Fisherman's Trail Portugal Portugal Main

Day 1: Sagres to Vila do Bispo

As I write the first part of this post, it is lunch time and I am sitting in Sagres, where I slept last night and left this morning, instead of walking towards Vila do Bispo. Not exactly what I had imagined.

I had a good night’s sleep, 10 hours all told, waking every now and then. The breakfast was excellent with a large selection – far more than I had expected. At breakfast I spoke with an Italian lady walking in the opposite direction than I am, she had only 4 days to walk in, as she had three kids back home and her husband was looking after them. 

As today was a short walk, 21 kilometers, I decided to take a 2 kilometer detour to Sagres Fort, on the tip on the peninsula. It was closed and wasn’t open for another 30 minutes, so I decided to walk back towards the official path. The route was a mixture of road and sand/rock paths, with fantastic views of coves and beaches, 30m below. I could see my first stop, the St. Vincent lighthouse, in the distance as I enjoyed the beautiful weather.

I’d walked ca. 6 kms., when my phone rang. It was a Portuguese number. I hesitated, but took it. It was the hotel.
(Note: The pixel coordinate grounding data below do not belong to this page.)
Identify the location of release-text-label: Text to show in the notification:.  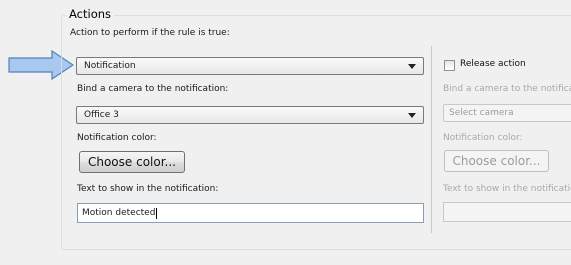
(507, 189).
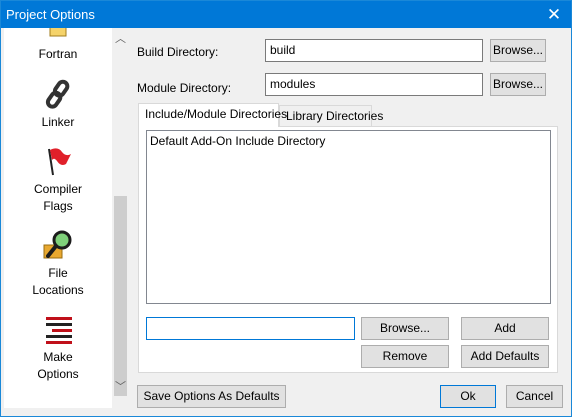 The image size is (572, 417). Describe the element at coordinates (50, 14) in the screenshot. I see `window-title: Project Options` at that location.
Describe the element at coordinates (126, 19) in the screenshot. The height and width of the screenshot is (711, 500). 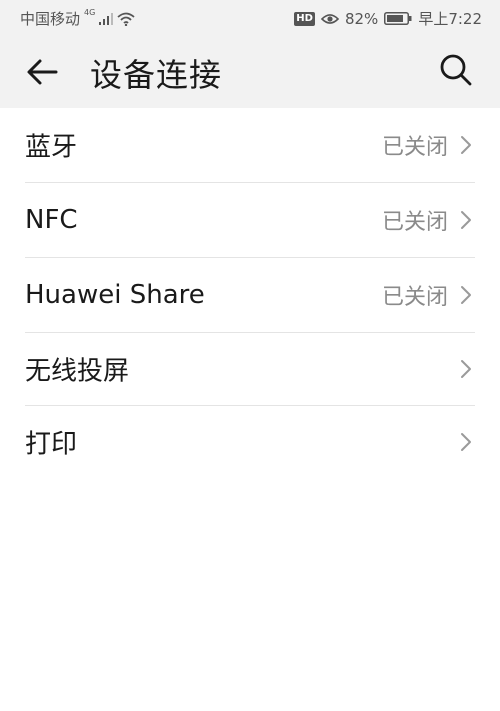
I see `wifi-icon` at that location.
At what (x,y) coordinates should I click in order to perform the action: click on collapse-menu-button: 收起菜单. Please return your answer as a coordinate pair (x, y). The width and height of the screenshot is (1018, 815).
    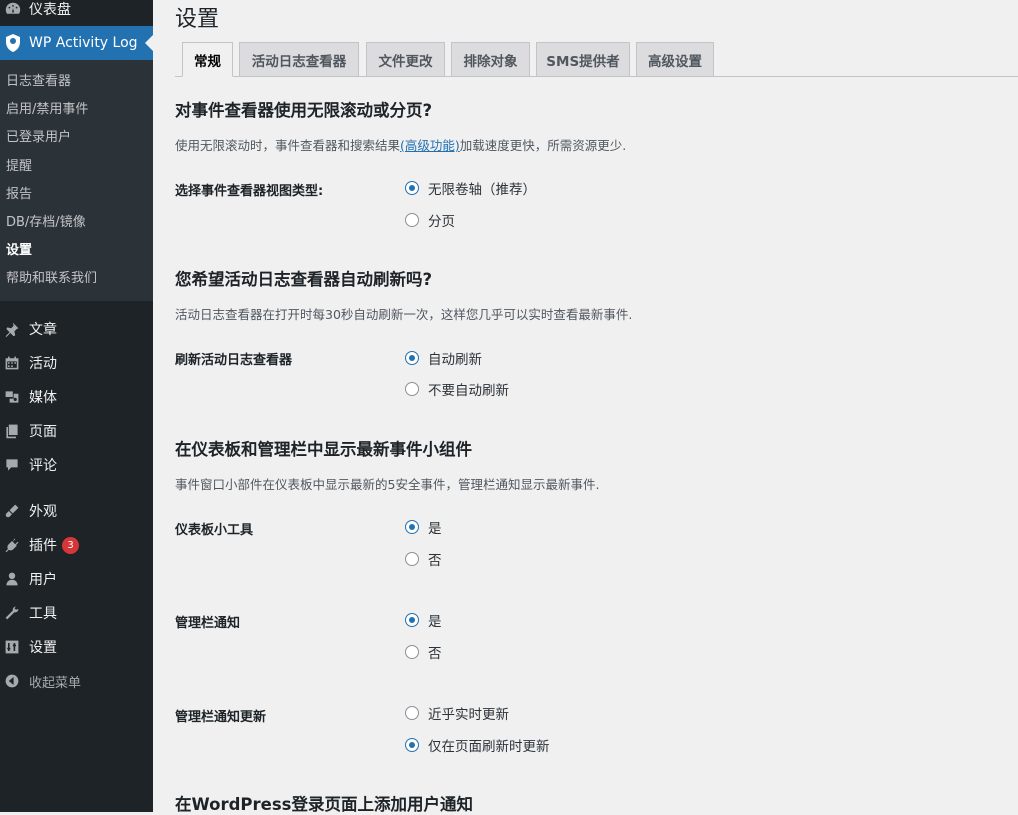
    Looking at the image, I should click on (76, 681).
For the first time in 50+ years of travelling, I’d left my passport in my room at the hotel. They didn’t want to send it with a taxi. I didn’t fancy walking back again, so I checked bus times. There was a bus from the lighthouse to Sagres in about a hours, and another back to the lighthouse an hour later. I continued towards the lighthouse, relieved that I would be able to pick up my passport and still make it to Vila do Bispo.

Beyond the surfing and beaches, the areas biggest tourist attraction is the Portuguese Navy’s St. Vincent Lighthouse. It is Europe’s second most powerful lighthouse, safeguarding one of the world’s most hectic shipping lanes. It’s beam shines 60 km into the Atlantic Ocean. (Phare du Creach, in Brittany, France is the most powerful). Unfortunately, you cannot visit St. Vincent’s Lighthouse, you can see it from outside. It was odd to think that not so many centuries ago, this was the end of the world and when you sailed past this point, one sailed into the unknown.

The stainless steel sculpture at the lighthouse represents St. Vincent wearing a tunic.

The bus took me back to Sagres, where I picked up my passport at the hotel and thanked them profusely. I now had over an hour to kill. As I write this, I am drinking a coffee and eating a fabulous lemon cake.

The bus to take me back was on time and at 13.30 I was back at the lighthouse St. Vincent, and back on my way again. The 13,5 km to Vila do Bispo is split into two parts. The first 8,5km along the coast, 30m above sea level, passing fabulous coves that are almost impossible unless you are on foot. Some of the beaches below can only be reached by mountain climbers and quite a few were out practicing. The going is tough, the paths either comprise of rocks (and you need to be careful where you tread) or sand (where your foot sinks into the sand). Neither are easy, not least with a backpack. But it is worth all the effort, the views are fantastic, although due to vertigo I didn’t go too close to the edge.

Via the All Trails app, I have the route marked out on my phone – with warnings if I leave the track, but the paths are very well marked, initially with blue and green stripes (representing the Fisherman’s Trail), later with red and white stripes (representing the Historical Trail that goes mostly more inland, but sometimes overlaps). Many stone cairns have been built as a visual marker – something I’ve earlier seen in Japan. It’s also amazing, given the sandy and rocky ground, how much vegetation there is.

The vegetation changes from small shrubs to green fields on the second part of the path, where it turns inland. Here it is primarily a sandstone path – a bit dusty, not least when the occasional car drives by. I even see cows grazing in some places, which I hadn’t expected so far south.

For the last few kilometers, the path turns from sandstone to a tarmac road. It’s arrived at the hotel just before 6 pm. Vila do Bispo is a small town with a couple of hotels and a few restaurants. I ate at a restaurant I had seen when the bus stopped here yesterday. They served excellent food, fish soup, fried fish, flan, a double espresso and a jug of Vinho Verde for 33 Euros. I slept well.